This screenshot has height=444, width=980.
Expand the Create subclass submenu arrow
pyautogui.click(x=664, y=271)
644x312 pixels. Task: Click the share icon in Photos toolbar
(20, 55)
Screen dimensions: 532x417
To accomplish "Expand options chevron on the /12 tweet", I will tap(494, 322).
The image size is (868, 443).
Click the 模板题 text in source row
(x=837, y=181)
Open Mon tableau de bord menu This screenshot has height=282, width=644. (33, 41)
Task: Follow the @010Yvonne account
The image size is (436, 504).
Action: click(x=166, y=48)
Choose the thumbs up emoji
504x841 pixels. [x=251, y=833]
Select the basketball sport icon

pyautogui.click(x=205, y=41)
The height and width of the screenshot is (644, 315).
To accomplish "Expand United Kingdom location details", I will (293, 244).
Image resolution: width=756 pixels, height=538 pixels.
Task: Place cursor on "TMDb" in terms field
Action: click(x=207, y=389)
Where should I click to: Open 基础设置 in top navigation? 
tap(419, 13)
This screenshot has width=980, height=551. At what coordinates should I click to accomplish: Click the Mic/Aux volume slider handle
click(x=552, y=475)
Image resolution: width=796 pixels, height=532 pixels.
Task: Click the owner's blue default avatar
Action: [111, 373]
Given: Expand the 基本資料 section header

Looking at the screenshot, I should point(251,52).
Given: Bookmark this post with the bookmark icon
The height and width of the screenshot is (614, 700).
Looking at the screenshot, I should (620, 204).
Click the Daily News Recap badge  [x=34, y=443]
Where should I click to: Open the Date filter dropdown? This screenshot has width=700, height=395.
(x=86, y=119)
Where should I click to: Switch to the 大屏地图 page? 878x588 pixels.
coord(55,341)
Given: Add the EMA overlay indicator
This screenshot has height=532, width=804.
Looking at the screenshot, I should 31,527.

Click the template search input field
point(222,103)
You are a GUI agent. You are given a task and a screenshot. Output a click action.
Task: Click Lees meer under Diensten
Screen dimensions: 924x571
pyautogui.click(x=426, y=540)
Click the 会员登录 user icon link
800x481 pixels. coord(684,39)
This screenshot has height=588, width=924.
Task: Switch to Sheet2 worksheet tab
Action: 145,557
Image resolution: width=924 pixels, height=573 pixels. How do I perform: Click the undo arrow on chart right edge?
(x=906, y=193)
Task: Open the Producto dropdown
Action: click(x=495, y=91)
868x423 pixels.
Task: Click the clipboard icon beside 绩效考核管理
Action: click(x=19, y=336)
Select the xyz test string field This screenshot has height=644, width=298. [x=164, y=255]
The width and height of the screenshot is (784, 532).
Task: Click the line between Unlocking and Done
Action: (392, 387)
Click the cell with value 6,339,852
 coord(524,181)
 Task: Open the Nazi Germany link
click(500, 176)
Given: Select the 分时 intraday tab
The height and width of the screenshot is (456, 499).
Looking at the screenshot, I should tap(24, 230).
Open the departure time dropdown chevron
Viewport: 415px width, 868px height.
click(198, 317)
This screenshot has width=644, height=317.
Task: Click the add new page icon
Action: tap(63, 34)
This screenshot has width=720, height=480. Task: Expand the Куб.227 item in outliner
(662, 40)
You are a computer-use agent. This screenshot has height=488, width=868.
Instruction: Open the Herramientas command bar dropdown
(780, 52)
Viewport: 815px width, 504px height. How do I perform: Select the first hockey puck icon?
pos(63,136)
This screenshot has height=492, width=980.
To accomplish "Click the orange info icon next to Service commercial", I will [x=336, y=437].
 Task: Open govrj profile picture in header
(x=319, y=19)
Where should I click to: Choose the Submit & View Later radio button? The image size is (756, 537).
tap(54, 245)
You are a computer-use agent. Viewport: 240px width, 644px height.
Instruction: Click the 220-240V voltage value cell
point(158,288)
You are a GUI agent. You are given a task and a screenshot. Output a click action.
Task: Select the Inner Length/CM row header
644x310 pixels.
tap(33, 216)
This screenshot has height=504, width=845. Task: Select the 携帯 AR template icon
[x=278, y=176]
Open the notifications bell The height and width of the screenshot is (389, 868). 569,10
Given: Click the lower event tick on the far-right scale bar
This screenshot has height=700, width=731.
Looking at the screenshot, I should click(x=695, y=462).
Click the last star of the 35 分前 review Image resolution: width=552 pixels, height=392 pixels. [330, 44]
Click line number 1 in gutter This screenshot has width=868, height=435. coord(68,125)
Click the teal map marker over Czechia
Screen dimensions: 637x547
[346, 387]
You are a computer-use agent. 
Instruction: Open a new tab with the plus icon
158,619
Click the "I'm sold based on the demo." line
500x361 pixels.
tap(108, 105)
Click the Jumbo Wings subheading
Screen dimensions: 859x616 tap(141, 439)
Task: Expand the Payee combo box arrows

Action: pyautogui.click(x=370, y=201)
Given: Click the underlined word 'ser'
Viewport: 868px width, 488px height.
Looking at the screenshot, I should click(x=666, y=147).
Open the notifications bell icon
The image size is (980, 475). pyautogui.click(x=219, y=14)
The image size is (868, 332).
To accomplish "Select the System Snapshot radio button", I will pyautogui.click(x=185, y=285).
========================================================================
* _YOUR OBJECTIVE_
Produce a word-for-word copy of everything above from the line holding "This screenshot has height=504, width=845." down to the line holding "Click line number", with both of those lines kept.

* _RESPONSE AREA_
This screenshot has height=504, width=845. Task: Select the 携帯 AR template icon
[x=278, y=176]
Open the notifications bell The height and width of the screenshot is (389, 868). 569,10
Given: Click the lower event tick on the far-right scale bar
This screenshot has height=700, width=731.
Looking at the screenshot, I should click(x=695, y=462).
Click the last star of the 35 分前 review Image resolution: width=552 pixels, height=392 pixels. [330, 44]
Click line number 1 in gutter This screenshot has width=868, height=435. coord(68,125)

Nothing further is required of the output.